Pixar have built their reputation on subtly subverting our assumptions about character building and story construction. Whether they are detailing the existential crisis of a boy’s collection of toys, commenting on energy policy by means of blue collar closet monsters, or telling the story of lifelong love in the few minutes before getting down to the real business of tying balloons to a house so as to float to South America, they reliably swerve where most movies would keep straight.
2008’s science fiction parable Wall-E takes place on an Earth that was eventually consolidated and run by a giant Wal-Mart style corporation, which seems a perfectly rational extrapolation of certain characteristics within our cultural trajectory. A few hundred years before the opening of the film the planet was abandoned as uninhabitable due to pollution. Humans boarded life sustaining space ships and a fleet of robots were left behind to do clean up.
Somewhere along the way the robots all shut down accept for one who persists in his function of collecting, compacting, and stacking trash. A program he supplements with the collecting of objects motivated by a consciousness driven curiosity.
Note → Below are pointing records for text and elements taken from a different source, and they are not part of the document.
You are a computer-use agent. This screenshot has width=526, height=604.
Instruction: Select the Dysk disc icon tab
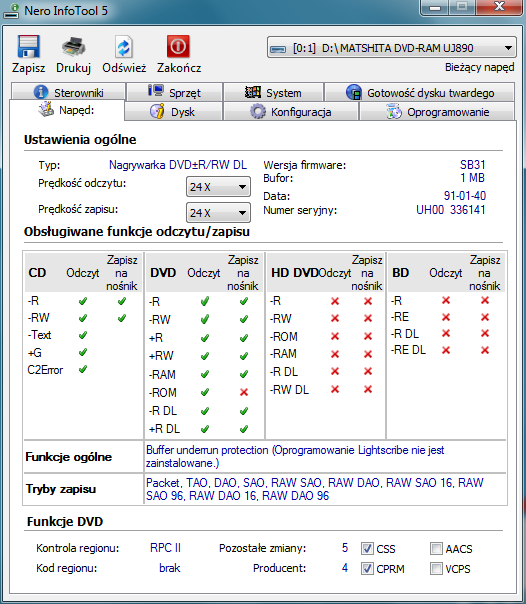(157, 111)
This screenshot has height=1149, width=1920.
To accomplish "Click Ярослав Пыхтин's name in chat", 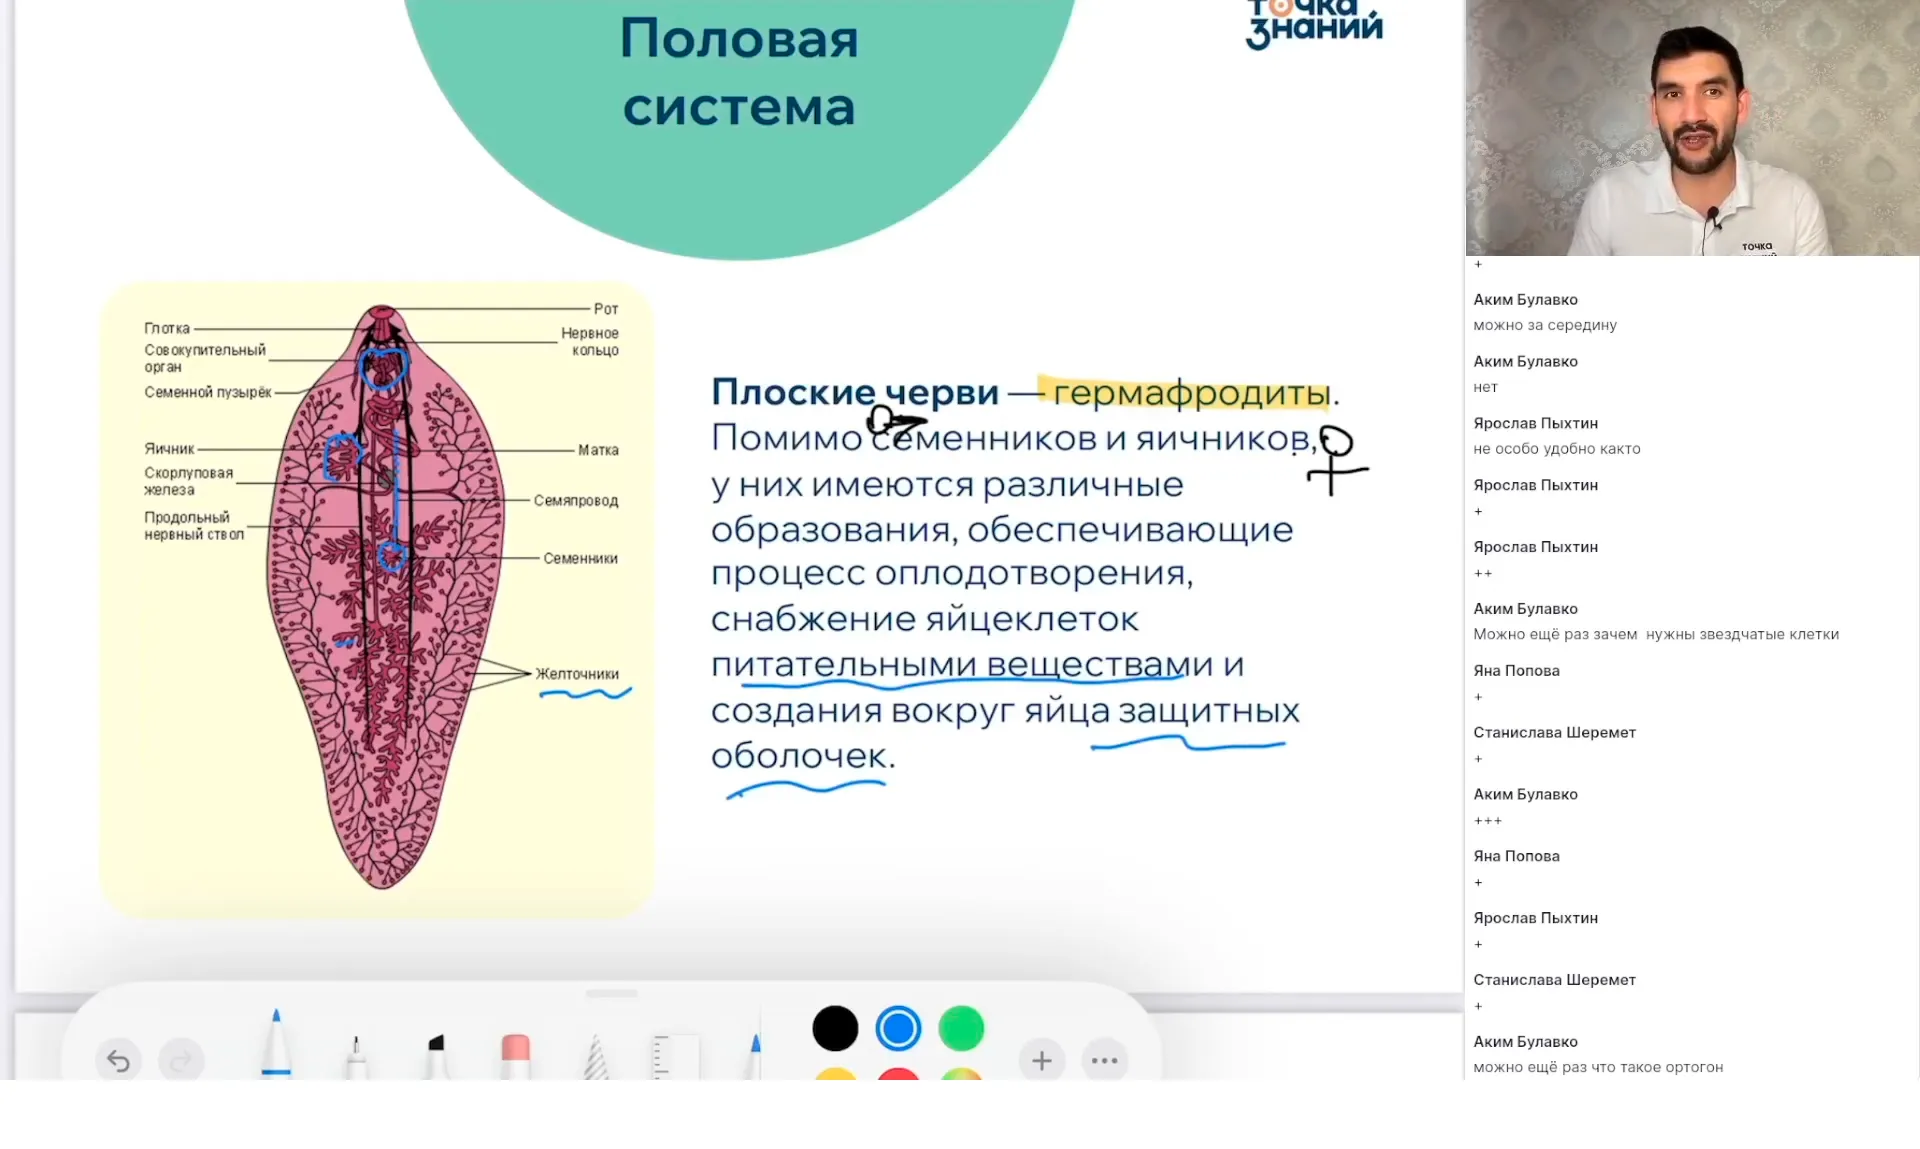I will coord(1537,422).
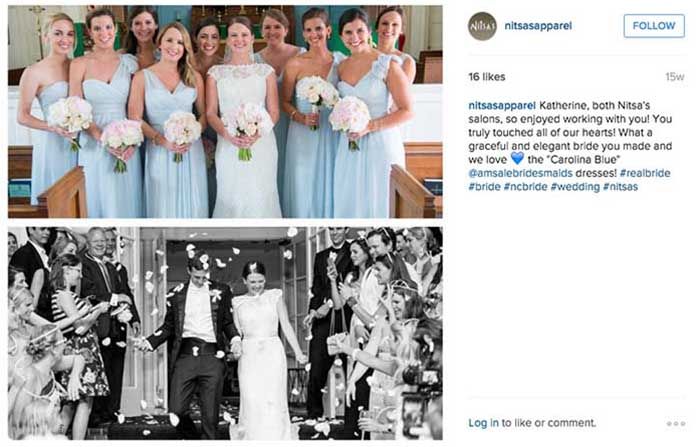
Task: View the 16 likes count
Action: (487, 77)
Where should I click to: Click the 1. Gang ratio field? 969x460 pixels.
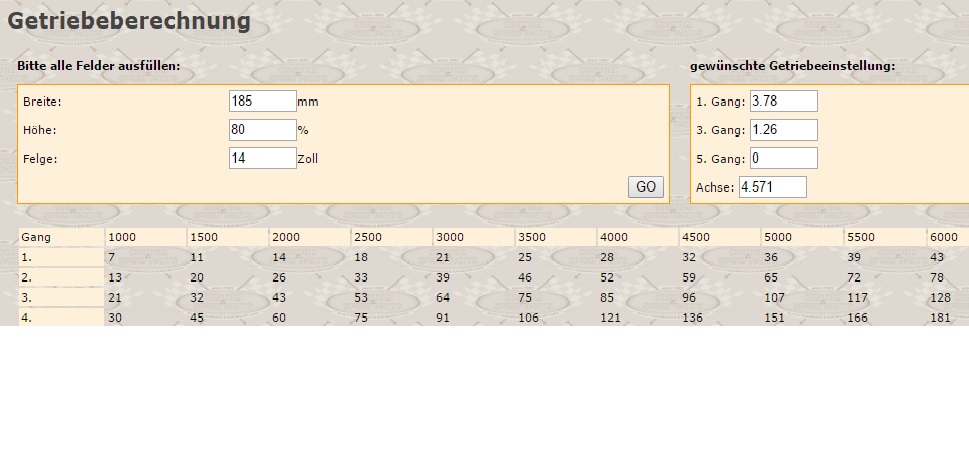[783, 101]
All of this information is communicated in the first few minutes of the film in what could be grandly described as a virtuosic cinematic aria.
The grace, economy, and effectiveness with which the elements of the story are put into place without seeming turgid or didactic but instead arising from the action and environment, naturally as we move through and marvel at it, is an example of the finest kind of large scale film making. The first section of the film represents some of the most visually original and staggeringly capable film making I've ever seen. The confidence and seeming ease with which Pixar build the enormous and strange and then populate it with sympathetic beings perhaps reached its height in the first half hour of Wall-E.
It is easy to say that humanity dooms its self with its irresponsible use of the planet. And it is in fact said often enough that many people just give up because they feel unequal to the problem or wish to spite those they see as trying to affect their behavior. What makes Wall-E unique in this cacophony of warnings and prognostications is that it takes that trajectory as certain and instead of seeing doom it sees a story. It takes the worst-case scenario as its starting point and finds the humor and beauty that might well follow after. If it bails out with a slightly cheap happy ending through vague convenience it has at least built a large and sympathetic enough world that a generous viewer may well remember the first thirty-minutes and forgive the last five.